Work out how many lines in the records include the word "agent", then answer with nothing but that number.

▸ **Dataset extract**:
==============================

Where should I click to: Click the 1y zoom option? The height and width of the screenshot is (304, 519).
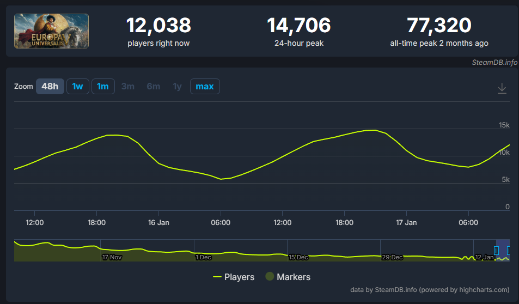pyautogui.click(x=177, y=86)
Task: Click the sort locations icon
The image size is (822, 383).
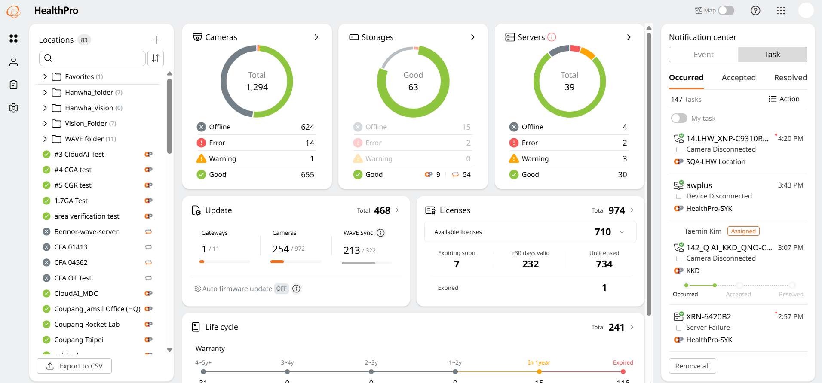Action: 156,58
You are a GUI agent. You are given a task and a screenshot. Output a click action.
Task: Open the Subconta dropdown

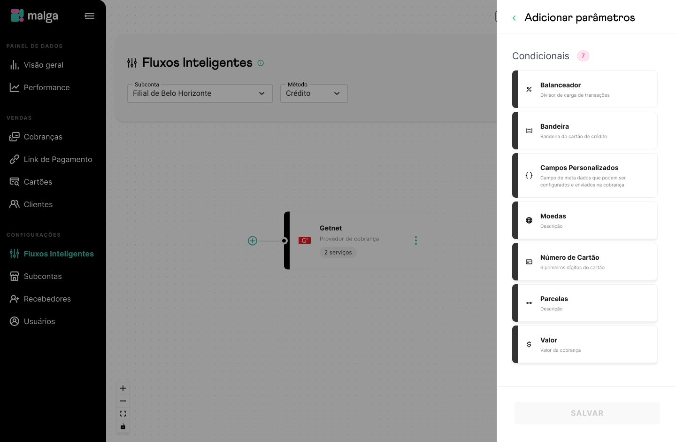(x=200, y=93)
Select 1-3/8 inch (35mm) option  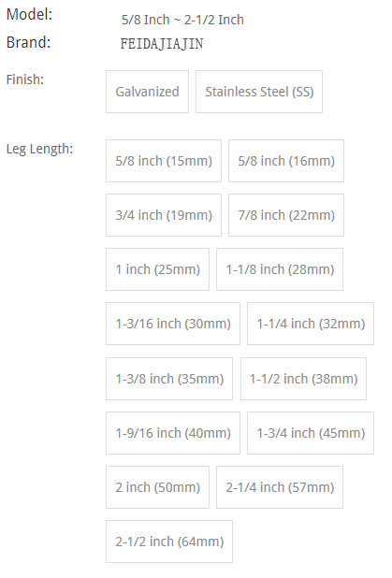click(x=169, y=379)
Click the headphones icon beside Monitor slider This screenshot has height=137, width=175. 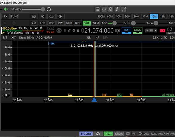tap(49, 9)
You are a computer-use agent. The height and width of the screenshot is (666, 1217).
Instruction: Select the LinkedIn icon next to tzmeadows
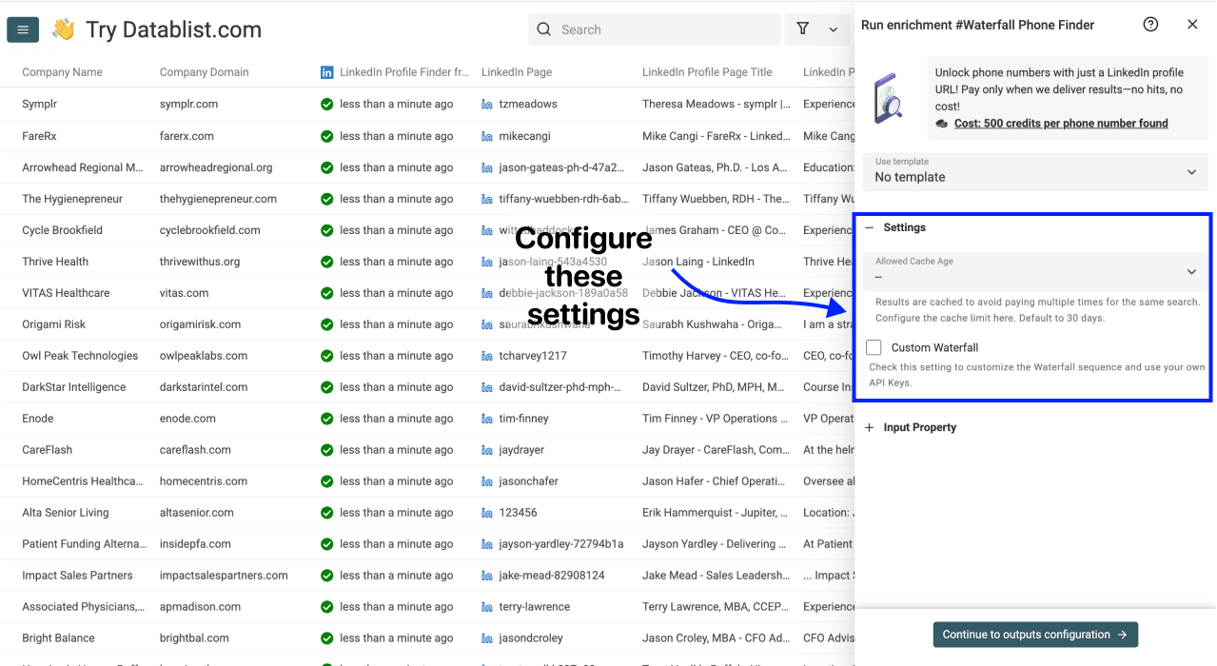[x=489, y=104]
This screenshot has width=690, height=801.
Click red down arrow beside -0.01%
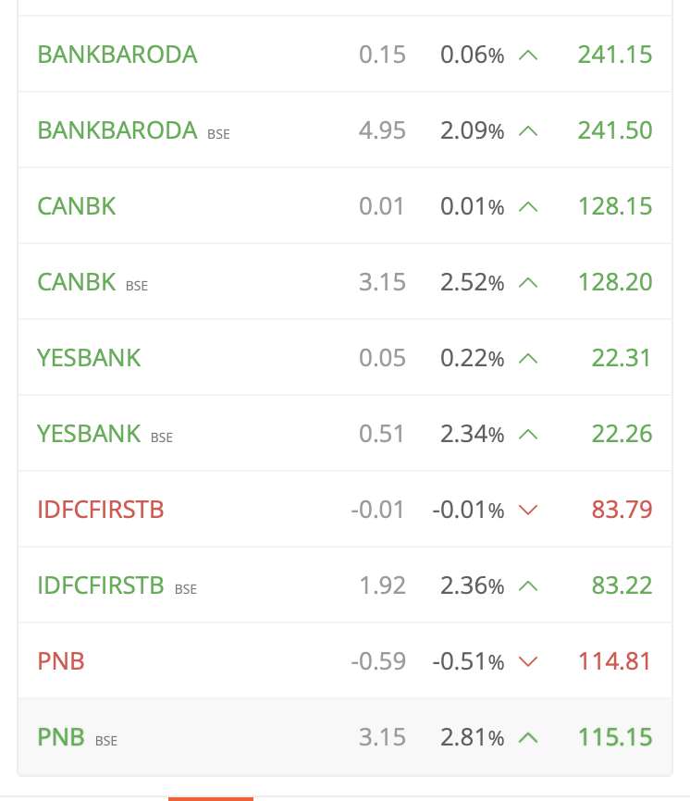pos(528,510)

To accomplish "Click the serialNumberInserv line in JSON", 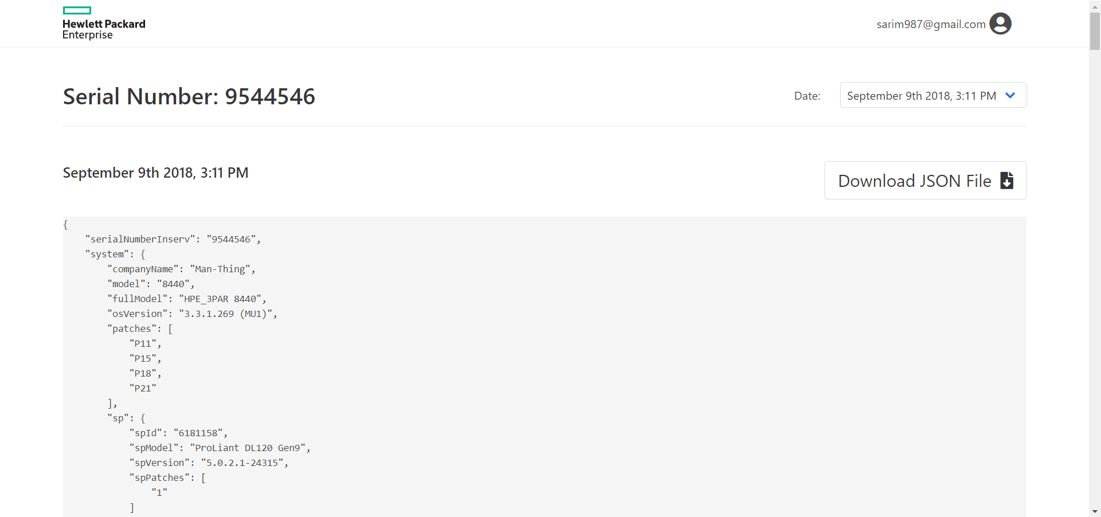I will coord(173,239).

==============================

▸ **Task result**: 2